This is a very readable collection of interesting problems of varying levels of difficulty. The author has been involved with mathematics competitions since childhood, and this book could be used to coach a team preparing for such a competition. It is so delightfully written that anyone who simply likes working on challenging problems could read it independently.
There are seven chapters: 1) Language and Some Celebrated Ideas, 2) Numbers, 3) Algebra, 4) Geometry, 5) Combinatorial Problems, 6) Chess 7 × 7, and 7) Farewell to the Reader. In the first chapter, the author includes a brief discussion about interpreting and reasoning with complex sentences, without laboring over the details of formal mathematical language. He introduces some general problem solving principles such as arguing by contradiction, the pigeonhole principle, and mathematical induction, and illustrates these with numerous examples, some of which are solved. The second chapter includes a number of problems about rational and irrational numbers, while the third illustrates problem-solving strategies for situations involving systems of equations and inequalities.
Chapter 4, Geometry, is the longest chapter in the book, including more than 60 problems in sections titled Loci, Symmetry and Other Transformation, Proofs in Geometry, Constructions, Computations in Geometry, and Maximum and Minimum in Geometry. The problems in Chapter 5 include combinatorial problems of sets and problems of existence, as well as ways of using coloring to solve certain kinds of problems. Chapter 6 opens with a problem about scheduling games in a chess tournament so that each player on one team plays each player on the opposing team. Three complete solutions to this problem are worked out in detail: The first solution exploits an algebraic description of convexity, the second solution is presented as a problem on a 7×7 chessboard, and the third solution connects this problem to a representation of the 7-point real projective plane.
More than 150 problems are included in this collection. While these problems here do not require anything beyond high school algebra and geometry, many of them would be challenging to undergraduate mathematics students.
One question that goes through my mind when I review a book like this one is “How would I use this book?” Aside from the fact that I found the problems given here simply engaging and enjoyable, I could imagine using some of these problems to challenge my students in a variety of courses. The combinatorial problems in Chapter 5 could be used to augment discussion in a discrete mathematics course, the loci and construction problems of Chapter 4 would fit nicely into a geometry course, and problems involving systems of inequalities could be used to challenge students in a algebra or precalculus course. The problems are grouped into collections of types of problems — which is helpful for an instructor who is looking for ways of integrating problem solving into a particular course, and might be useful for coaching a mathematics competition team. This little book would be a good resource for an instructor or coach.

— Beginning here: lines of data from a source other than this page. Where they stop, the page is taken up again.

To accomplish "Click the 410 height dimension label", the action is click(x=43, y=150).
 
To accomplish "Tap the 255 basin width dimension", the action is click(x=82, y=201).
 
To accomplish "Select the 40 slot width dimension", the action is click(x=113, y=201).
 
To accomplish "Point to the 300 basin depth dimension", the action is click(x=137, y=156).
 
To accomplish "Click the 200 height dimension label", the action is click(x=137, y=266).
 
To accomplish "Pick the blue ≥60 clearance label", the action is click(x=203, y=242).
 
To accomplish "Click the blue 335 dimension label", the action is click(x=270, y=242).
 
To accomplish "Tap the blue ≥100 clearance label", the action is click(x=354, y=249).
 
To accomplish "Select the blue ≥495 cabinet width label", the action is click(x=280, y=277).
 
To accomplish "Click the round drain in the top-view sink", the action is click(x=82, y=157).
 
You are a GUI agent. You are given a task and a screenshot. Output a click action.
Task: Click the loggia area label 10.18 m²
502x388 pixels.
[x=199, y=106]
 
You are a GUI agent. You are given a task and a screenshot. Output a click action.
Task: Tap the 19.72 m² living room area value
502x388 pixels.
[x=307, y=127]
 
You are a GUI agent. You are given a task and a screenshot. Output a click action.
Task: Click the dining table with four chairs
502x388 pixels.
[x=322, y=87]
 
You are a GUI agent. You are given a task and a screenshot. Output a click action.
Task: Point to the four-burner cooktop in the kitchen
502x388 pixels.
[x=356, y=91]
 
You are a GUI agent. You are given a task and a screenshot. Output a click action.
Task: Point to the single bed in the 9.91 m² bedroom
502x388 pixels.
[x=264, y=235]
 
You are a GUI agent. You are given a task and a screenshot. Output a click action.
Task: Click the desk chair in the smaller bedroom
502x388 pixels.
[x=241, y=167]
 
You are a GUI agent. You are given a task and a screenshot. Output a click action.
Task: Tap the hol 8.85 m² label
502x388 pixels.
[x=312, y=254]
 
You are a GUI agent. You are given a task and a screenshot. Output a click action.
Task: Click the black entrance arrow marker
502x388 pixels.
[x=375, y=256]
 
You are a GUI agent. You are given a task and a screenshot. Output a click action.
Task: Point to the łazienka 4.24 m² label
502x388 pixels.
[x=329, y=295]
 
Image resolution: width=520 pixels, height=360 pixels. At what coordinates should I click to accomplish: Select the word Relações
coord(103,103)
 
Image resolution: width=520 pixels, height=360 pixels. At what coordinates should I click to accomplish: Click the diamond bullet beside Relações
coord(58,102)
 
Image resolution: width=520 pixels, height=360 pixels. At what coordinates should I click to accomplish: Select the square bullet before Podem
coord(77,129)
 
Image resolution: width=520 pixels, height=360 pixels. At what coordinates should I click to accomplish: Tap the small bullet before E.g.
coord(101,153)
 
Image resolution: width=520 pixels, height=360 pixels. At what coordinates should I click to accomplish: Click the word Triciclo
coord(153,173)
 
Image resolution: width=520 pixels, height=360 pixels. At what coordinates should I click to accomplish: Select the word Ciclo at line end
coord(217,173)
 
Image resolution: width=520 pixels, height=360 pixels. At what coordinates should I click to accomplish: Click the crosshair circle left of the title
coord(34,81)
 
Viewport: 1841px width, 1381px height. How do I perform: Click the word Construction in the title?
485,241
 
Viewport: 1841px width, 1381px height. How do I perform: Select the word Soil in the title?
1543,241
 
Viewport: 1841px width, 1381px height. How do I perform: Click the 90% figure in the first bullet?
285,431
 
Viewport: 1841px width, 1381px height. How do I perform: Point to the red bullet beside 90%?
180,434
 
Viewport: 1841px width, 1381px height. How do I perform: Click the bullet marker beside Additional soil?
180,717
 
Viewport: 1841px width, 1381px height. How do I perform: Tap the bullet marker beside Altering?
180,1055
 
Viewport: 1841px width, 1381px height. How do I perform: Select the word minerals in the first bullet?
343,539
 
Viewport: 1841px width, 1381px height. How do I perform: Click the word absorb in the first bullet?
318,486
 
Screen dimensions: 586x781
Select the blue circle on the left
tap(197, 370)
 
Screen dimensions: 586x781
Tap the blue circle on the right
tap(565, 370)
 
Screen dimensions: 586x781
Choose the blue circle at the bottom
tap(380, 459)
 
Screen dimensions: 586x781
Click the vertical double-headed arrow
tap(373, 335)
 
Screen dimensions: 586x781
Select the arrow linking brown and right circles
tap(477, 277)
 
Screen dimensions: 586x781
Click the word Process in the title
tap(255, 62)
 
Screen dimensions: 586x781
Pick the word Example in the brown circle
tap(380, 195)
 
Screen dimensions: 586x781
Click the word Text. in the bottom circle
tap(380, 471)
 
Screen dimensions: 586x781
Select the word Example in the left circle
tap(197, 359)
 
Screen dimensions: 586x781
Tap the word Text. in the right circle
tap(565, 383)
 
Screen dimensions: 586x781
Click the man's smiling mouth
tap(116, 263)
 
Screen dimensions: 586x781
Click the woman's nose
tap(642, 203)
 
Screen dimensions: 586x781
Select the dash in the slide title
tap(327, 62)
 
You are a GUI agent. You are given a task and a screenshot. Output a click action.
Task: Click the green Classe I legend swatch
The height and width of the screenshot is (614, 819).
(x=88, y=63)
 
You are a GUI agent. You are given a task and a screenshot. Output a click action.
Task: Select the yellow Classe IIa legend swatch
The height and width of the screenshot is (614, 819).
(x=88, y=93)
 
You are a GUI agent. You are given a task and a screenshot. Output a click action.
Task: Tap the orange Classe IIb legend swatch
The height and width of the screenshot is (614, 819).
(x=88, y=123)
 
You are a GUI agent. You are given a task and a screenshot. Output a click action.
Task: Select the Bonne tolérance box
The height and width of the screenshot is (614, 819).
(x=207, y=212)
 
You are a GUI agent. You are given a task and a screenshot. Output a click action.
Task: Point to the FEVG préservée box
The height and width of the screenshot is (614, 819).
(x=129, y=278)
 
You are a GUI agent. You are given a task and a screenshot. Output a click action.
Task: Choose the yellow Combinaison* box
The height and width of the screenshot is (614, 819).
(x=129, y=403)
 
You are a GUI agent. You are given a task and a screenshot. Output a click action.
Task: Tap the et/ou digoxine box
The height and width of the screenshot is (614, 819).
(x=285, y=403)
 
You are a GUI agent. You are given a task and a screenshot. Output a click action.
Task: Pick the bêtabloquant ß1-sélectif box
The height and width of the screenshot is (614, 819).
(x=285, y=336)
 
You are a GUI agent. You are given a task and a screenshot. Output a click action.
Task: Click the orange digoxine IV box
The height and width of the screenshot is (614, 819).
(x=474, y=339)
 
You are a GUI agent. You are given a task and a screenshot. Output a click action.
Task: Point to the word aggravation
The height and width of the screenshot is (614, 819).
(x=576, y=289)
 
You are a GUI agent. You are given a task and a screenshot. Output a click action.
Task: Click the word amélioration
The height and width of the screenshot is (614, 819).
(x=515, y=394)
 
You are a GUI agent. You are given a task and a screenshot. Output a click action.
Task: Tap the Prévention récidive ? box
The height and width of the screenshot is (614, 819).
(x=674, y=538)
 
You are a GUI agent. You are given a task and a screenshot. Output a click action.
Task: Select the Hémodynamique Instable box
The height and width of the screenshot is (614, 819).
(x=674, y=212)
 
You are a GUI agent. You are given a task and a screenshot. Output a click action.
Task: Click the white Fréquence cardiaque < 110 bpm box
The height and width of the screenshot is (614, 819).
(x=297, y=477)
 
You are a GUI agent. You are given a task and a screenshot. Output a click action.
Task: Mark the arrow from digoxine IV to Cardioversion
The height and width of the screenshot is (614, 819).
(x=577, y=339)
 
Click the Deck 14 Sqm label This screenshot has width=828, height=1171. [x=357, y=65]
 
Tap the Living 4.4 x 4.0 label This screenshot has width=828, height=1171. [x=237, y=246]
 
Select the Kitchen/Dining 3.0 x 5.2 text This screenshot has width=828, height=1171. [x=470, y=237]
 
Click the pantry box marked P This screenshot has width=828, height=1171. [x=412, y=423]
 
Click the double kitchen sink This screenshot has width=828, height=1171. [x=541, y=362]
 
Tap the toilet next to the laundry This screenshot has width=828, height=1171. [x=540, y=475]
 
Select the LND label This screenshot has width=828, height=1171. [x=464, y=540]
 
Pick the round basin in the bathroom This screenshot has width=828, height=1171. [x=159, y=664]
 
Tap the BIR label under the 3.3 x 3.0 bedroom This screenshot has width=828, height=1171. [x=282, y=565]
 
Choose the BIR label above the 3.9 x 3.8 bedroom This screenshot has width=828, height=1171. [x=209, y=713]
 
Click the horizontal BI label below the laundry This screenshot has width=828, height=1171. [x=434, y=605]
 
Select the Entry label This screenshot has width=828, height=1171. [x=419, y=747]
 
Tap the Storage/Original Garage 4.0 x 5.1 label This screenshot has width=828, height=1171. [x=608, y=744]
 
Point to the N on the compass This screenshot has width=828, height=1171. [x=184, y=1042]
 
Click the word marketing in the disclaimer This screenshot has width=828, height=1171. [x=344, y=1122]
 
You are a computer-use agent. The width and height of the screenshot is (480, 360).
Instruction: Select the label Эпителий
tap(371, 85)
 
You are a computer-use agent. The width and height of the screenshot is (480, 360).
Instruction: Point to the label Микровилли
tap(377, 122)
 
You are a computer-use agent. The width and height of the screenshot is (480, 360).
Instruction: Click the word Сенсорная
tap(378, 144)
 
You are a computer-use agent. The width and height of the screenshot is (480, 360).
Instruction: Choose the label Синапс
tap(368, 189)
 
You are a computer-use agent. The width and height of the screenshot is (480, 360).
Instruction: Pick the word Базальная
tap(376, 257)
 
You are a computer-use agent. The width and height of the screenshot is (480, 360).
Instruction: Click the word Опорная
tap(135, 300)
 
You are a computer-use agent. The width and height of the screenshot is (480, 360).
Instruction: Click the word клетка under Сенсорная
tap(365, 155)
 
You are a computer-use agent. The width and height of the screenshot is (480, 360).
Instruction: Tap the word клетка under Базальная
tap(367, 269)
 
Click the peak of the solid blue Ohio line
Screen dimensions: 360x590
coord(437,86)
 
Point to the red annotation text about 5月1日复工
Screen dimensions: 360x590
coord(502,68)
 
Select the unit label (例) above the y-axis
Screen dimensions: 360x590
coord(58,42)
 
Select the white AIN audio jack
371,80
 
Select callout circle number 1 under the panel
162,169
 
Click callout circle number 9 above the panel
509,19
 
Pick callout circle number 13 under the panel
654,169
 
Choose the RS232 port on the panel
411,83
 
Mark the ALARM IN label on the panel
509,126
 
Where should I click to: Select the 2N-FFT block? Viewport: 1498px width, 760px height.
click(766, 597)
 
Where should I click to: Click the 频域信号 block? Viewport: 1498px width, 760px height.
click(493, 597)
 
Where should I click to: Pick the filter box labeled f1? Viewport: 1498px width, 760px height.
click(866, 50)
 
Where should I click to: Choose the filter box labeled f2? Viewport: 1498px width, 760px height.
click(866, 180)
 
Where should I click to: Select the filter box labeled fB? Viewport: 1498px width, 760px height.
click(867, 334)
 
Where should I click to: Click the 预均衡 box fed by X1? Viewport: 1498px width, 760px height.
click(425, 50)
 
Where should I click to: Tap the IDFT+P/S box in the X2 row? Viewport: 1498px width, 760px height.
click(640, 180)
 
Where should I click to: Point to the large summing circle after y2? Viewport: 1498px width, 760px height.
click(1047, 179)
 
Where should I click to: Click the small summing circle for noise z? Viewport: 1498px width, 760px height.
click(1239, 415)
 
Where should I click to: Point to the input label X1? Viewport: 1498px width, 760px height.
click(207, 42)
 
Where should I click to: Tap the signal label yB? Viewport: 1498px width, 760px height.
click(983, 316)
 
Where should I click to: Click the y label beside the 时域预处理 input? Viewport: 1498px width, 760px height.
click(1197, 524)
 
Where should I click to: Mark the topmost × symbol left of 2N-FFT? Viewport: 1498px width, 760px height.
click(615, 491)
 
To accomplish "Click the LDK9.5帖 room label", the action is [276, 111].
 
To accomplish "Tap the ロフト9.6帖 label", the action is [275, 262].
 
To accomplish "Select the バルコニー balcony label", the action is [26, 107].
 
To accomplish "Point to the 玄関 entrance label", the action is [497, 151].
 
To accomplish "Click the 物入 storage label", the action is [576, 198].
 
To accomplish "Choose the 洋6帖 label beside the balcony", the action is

I found it a little bewildering at first that this book begins with three Forwards and two Prefaces. Later I realized that these Forwards are one way of showing that it has been endorsed by Branko Grünbaum, Peter D. Johnson, Jr., and Cecil Rousseau, each of who has been involved with coaching students in one or another mathematics competition. Since this is a Second Edition, it seems appropriate that both the original Preface and a Preface to the Second Edition be included here.